Ich habe mir letztens bei Limango für mich ganz ungewohnte Ohrringe geleistet. Im Alltag bin ich nämlich eigentlich der „Ich trage kleine Kreolen, die stören nicht, aber ohne fühle ich mich nackig“-Typ. Trotzdem oder deswegen haben mich die Blätterohrringe von HD-Berlin einfach fasziniert. Anscheinend werden dafür echte Blätter eben versilbert, vergoldet oder verplatint. Somit entstehen Unikate, die eben die ganz feine Blattaderstruktur aufweisen. Ich habe nun also passende Ohrringe und Kette in Blattform aus, tadaaaaaaaa, Platin. Ich mag sie sehr, allerdings musste ich beim Ansehen und Tragen die ganze Zeit an das quantitative Anorganik-Praktikum denken. Da kam ich nämlich zum ersten Mal in Kontakt mit Platin (also: hätte ich kommen können, ich hatte andere Sachen zu trennen). (Kleiner Exkurs: im Chemiestudium gibt (gab es damals zumindest) jede Menge Praktika, das erste ist/war das qualitative anorganische Praktikum, auch Ionenlotto genannt, wo man in immer wilderen Mischungen verschiedene Elemente nebeneinander nachweisen muss. Wer wirklich interessiert ist, google H2S-Trennungsgang. Dabei kommt es nur darauf an, rauszufinden, was in der Mischung ist, nicht, wieviel davon. Dann kam das quantitative anorganische Praktikum, da lernt man mit verschiedenen Techniken rauszufinden, wieviel von einem Element in einem Pulver, einer Lösung, einer Mischung ist. Eine dieser Möglichkeiten ist eben die Elektrolyse, wo man zB Kupfer oder Silber bestimmen kann. Dazu braucht man eine Platinelektrode in Form eines Netzes, an dem dann eben das in der Mischung als Ion vorliegende Kupfer elementar abgeschieden wird. Wieviel drin war, kann man dann einfach ermitteln, indem man das Platinnetz vorher und dann nachher wiegt und wenn man richtig gewogen hat und auch sonst alles richtig gemacht hat und der Mond im richtigen Aszendenten stand etc., dann ist die Differenz das, was man hätte bestimmen sollen.)

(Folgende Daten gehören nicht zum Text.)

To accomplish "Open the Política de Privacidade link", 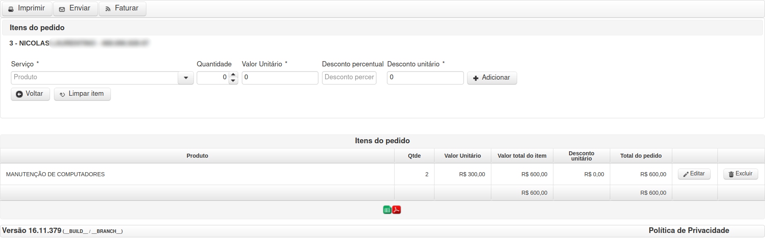I will point(689,231).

Diese Platinnetze also wurden von den Praktikumsassistenten ausgegeben und mussten nach der bestandenen Analyse sauber wieder zurückgegeben werden. Das war natürlich immer so eine Sache, weil: Platin ist teuer, d.h. die Assistenzen mussten wie die Haftlmacher dahinter sein, dass nichts davon wegkam (ich glaube nach wie vor nicht, dass es einen Rohstoffschwarzmarkt gibt, wo man als Chemiestudent mit einem abgeknippsten Stück Platinnetz reich wird, aber sei‘s drum.) Als wurde für diese Netze so eine Art Übergabeprotokoll ausgefüllt, wo das Netz zum Ausgabezeitpunkt und zum Abgabezeitpunkt gewogen wurde. Wenn es beim Abgeben dann leichter war als vorher, war es natürlich blöd, wenn es schwerer war, übrigens auch, weil dann hatte man das Kupfder oder Silber nicht wieder ordentlich saubergemacht und SACHEN SCHMUTZIG ZURÜCKGEBEN, das war ja eine Todsünde.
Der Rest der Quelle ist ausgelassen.